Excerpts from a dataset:
*-*-*

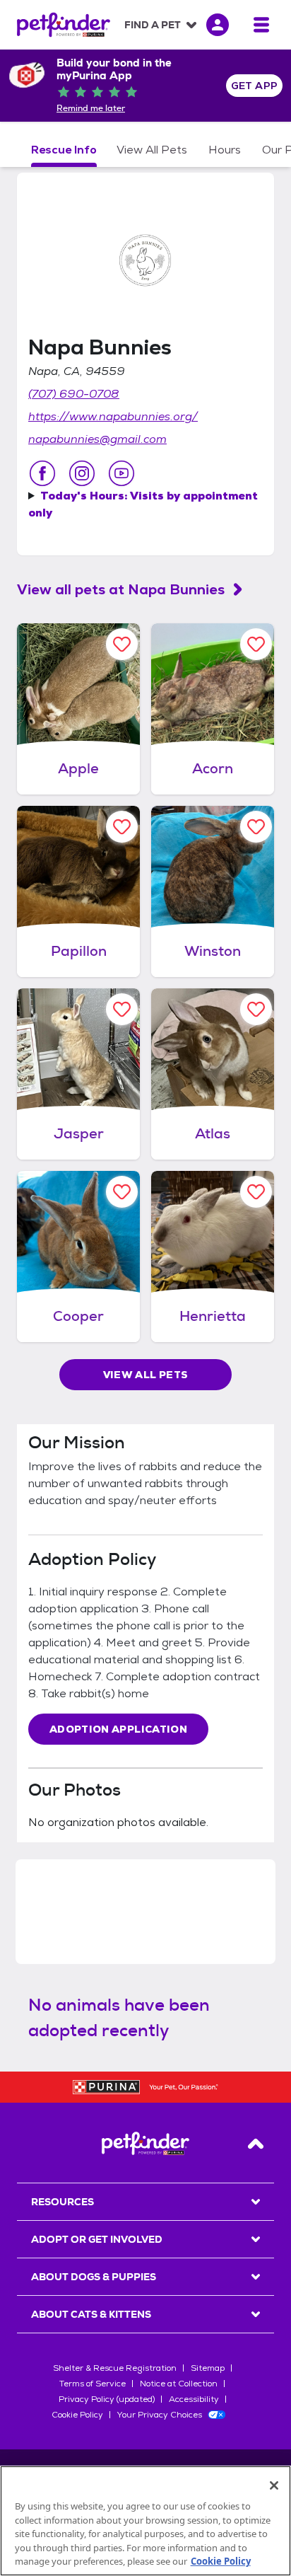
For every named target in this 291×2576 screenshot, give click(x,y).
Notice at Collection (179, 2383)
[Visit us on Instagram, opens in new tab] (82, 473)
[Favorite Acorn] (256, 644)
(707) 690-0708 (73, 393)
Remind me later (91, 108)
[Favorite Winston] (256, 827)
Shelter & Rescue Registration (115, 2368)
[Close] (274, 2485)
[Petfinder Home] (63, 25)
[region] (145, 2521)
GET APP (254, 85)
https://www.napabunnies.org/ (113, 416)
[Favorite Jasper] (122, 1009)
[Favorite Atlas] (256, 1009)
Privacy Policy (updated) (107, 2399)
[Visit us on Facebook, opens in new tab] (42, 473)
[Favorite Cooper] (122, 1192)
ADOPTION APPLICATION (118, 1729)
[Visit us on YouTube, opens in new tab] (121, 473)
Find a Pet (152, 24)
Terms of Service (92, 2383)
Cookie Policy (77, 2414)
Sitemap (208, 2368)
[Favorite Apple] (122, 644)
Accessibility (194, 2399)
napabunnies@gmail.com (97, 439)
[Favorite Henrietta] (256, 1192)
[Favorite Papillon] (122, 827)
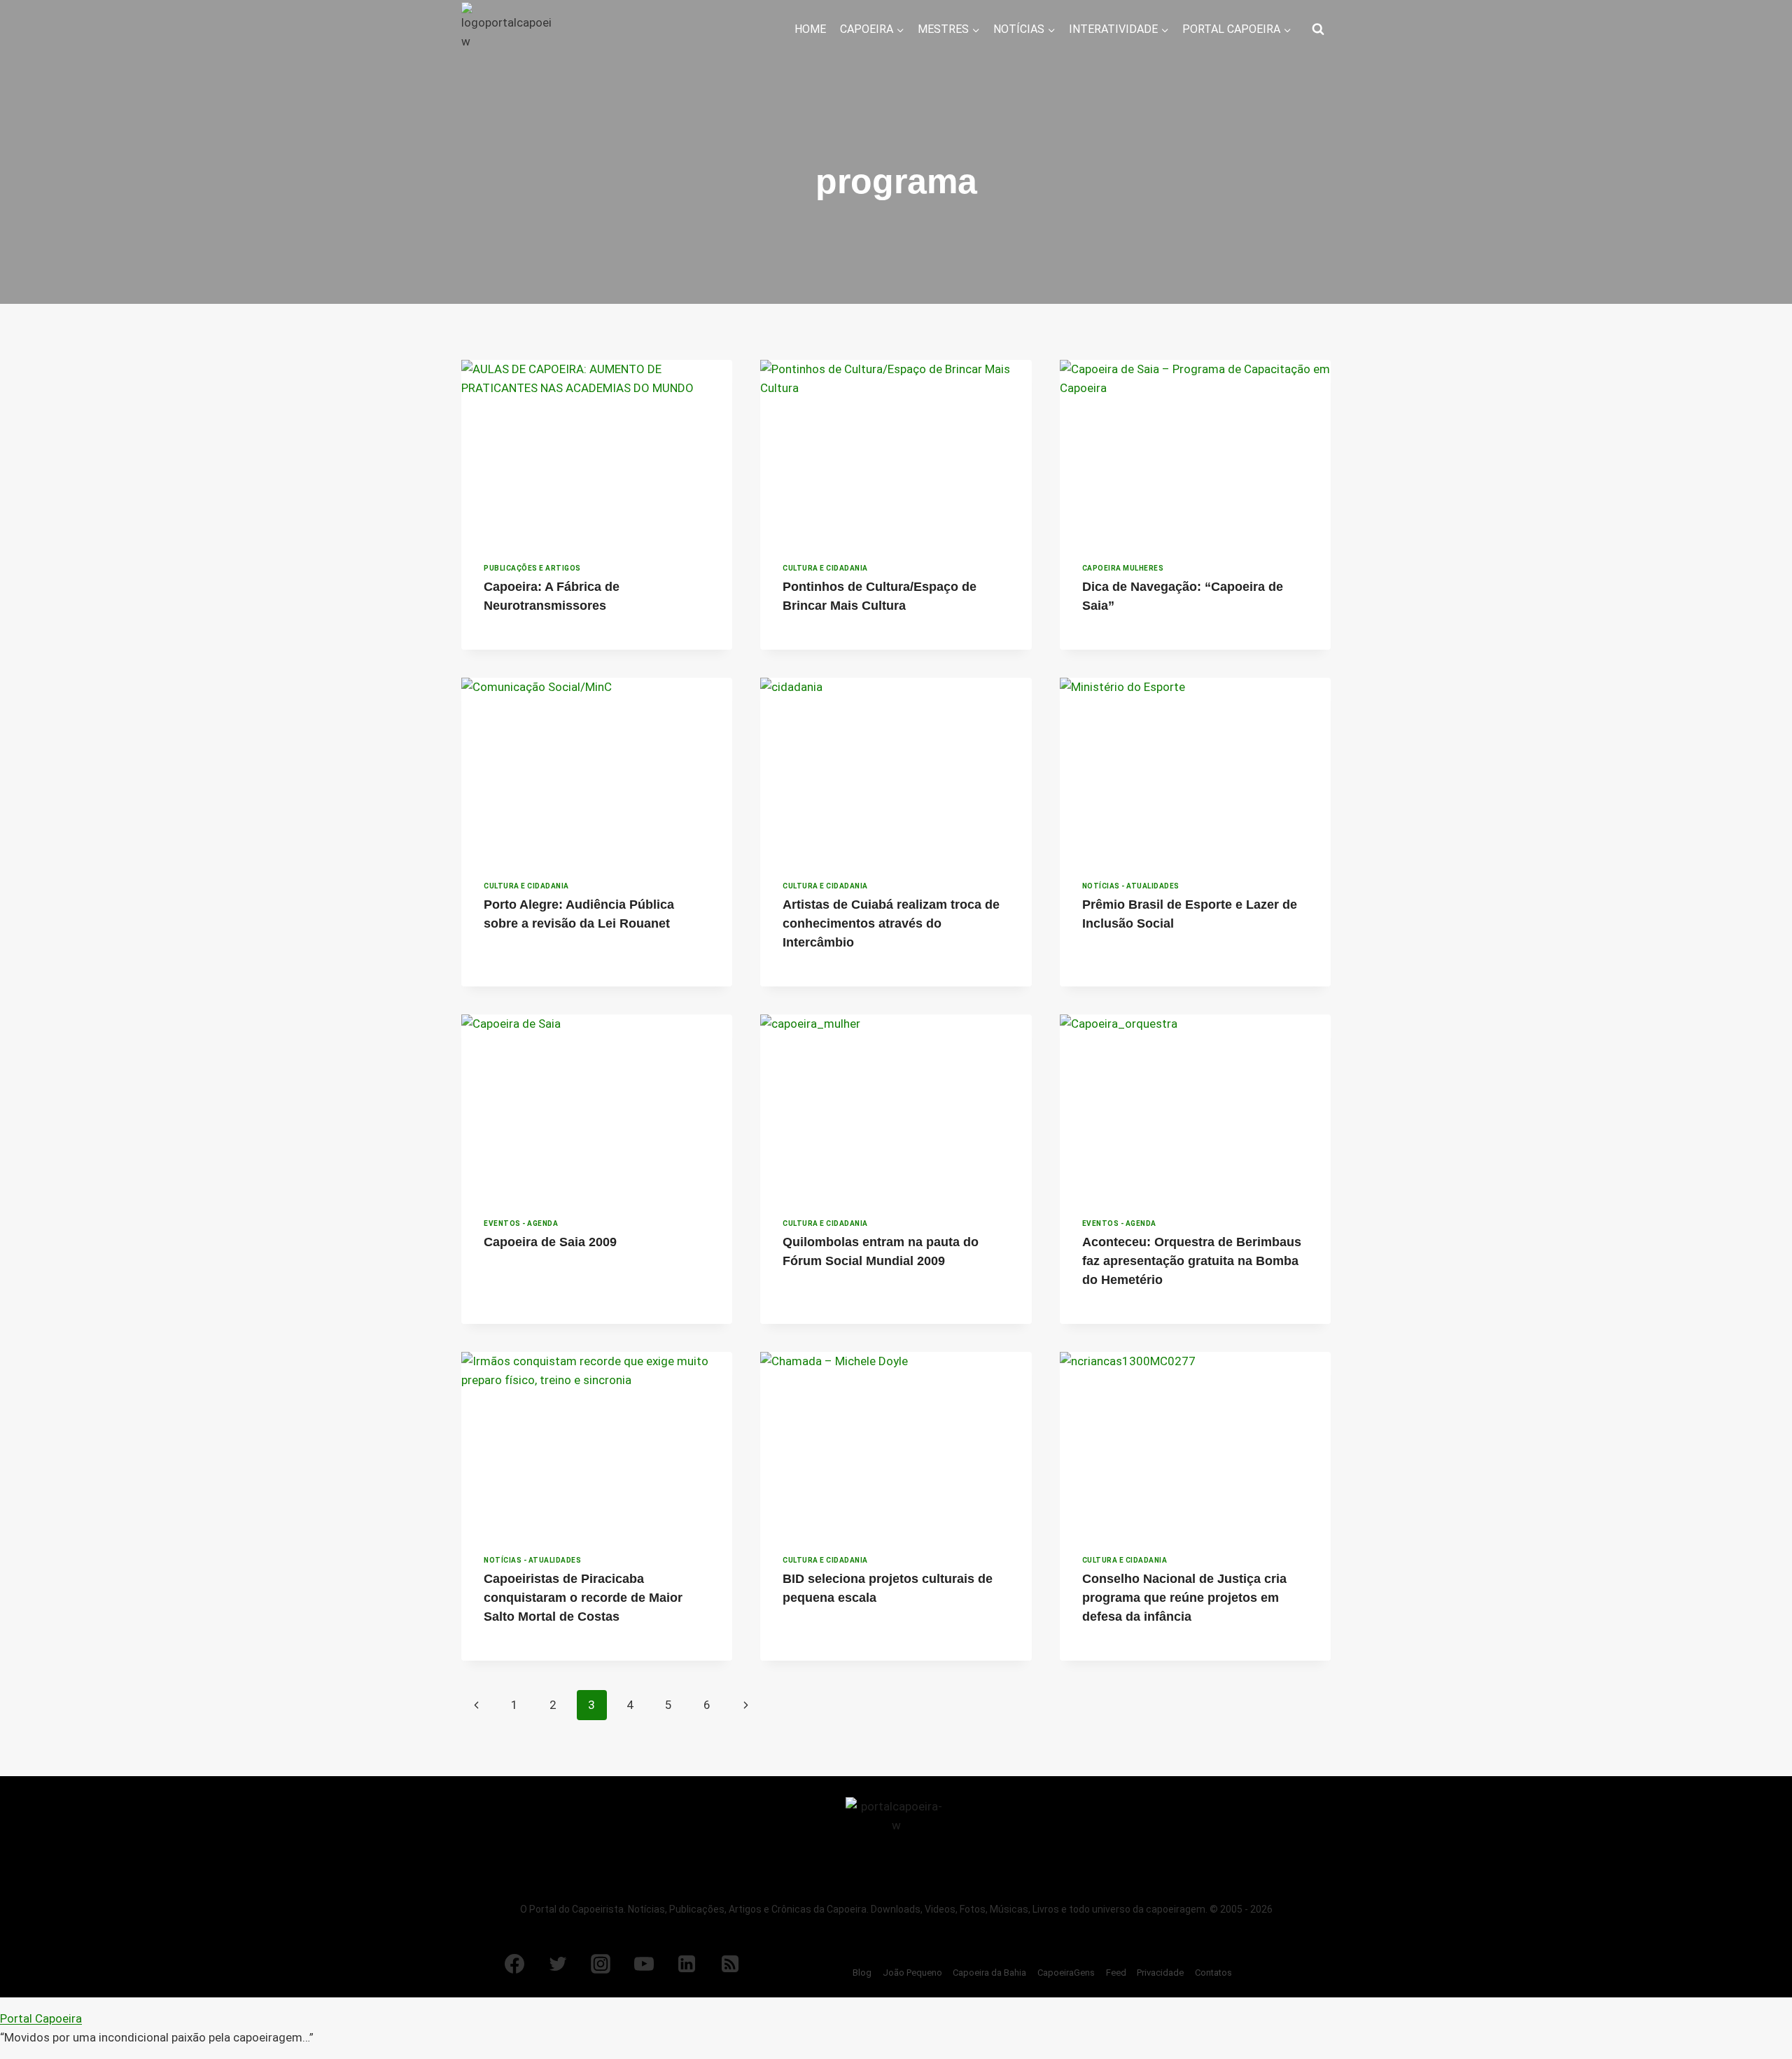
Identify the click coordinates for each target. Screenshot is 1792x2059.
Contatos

*-*-*

All records above should be duplicated exactly, with the pictures omitted.

YOUR SOLUTION:
For every named target in this 291×2576 screenshot, give click(x,y).
Notice at Collection (179, 2383)
[Visit us on Instagram, opens in new tab] (82, 473)
[Favorite Acorn] (256, 644)
(707) 690-0708 (73, 393)
Remind me later (91, 108)
[Favorite Winston] (256, 827)
Shelter & Rescue Registration (115, 2368)
[Close] (274, 2485)
[Petfinder Home] (63, 25)
[region] (145, 2521)
GET APP (254, 85)
https://www.napabunnies.org/ (113, 416)
[Favorite Jasper] (122, 1009)
[Favorite Atlas] (256, 1009)
Privacy Policy (updated) (107, 2399)
[Visit us on Facebook, opens in new tab] (42, 473)
[Favorite Cooper] (122, 1192)
ADOPTION APPLICATION (118, 1729)
[Visit us on YouTube, opens in new tab] (121, 473)
Find a Pet (152, 24)
Terms of Service (92, 2383)
Cookie Policy (77, 2414)
Sitemap (208, 2368)
[Favorite Apple] (122, 644)
Accessibility (194, 2399)
napabunnies@gmail.com (97, 439)
[Favorite Henrietta] (256, 1192)
[Favorite Papillon] (122, 827)
Identify the click coordinates for each target. Screenshot is 1792x2059.
Contatos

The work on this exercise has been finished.